Pan Seared Halibut with Basil-Shallot Butter 

 

Pan Seared Halibut with Basil-Shallot Butter
The basil-shallot butter is very versatile and tasty, try it with pasta, chicken or shrimp.
Servings: 2 people
Author: Moody Foodie
Ingredients
  • 1 Moody’s halibut filet about ½ to ¾ pounds
  • 1 T canola oil
  • 3 T salted butter room temperature
  • ½ shallot coarsely chopped
  • ¼ t grated lemon peel
  • 1/2 cup Fresh basil leaves, loosely packed
Instructions
  1. Using a mini food processor, finely chop the basil and shallot. Add the butter (2 T, one at a time) and process until blended, stopping occasionally to scrape down the sides. At the end, add the lemon peel and salt if desired.
  2. Pat the halibut dry with paper towel
  3. In a medium skillet, over medium-high heat, add the oil and remaining tablespoon of butter; allow to just begin to brown.
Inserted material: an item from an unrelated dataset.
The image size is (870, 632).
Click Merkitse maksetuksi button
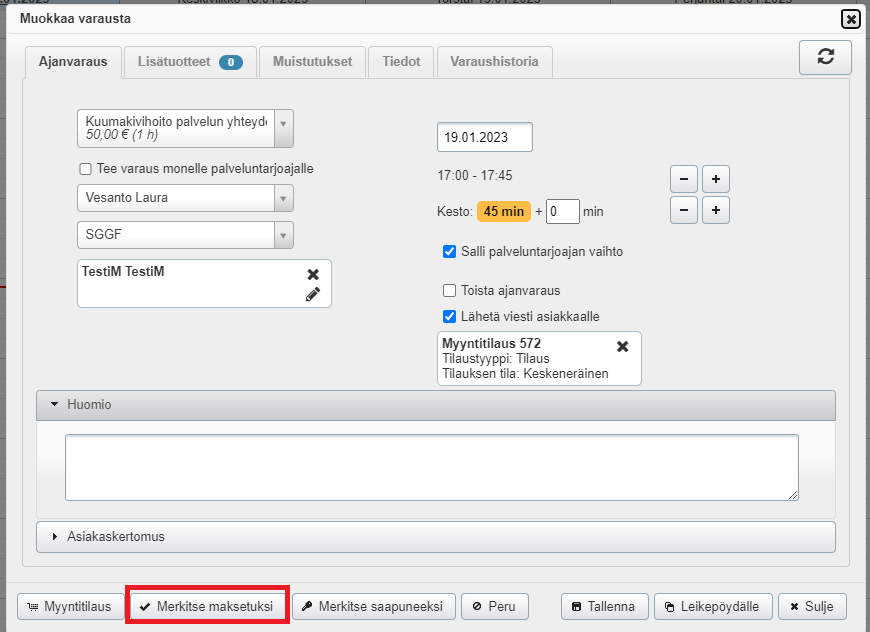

Add the halibut filets and cook 3 to 4 minutes per side to desired doneness.
  4. When done, transfer to plates, spread the basil-shallot butter over the top and reserve some for the table.
Recipe Notes

Wine pairing: We tied a glass of 2 different wines with this dish, both worked well. Benton-Lane, Willamette Valley Pinot Gris, 2016 and Langlois-Chateau Sancerre, Loire Valley, France, 2016. See Moody’s Foodie wine notes – they’ll be in Moody’s soon.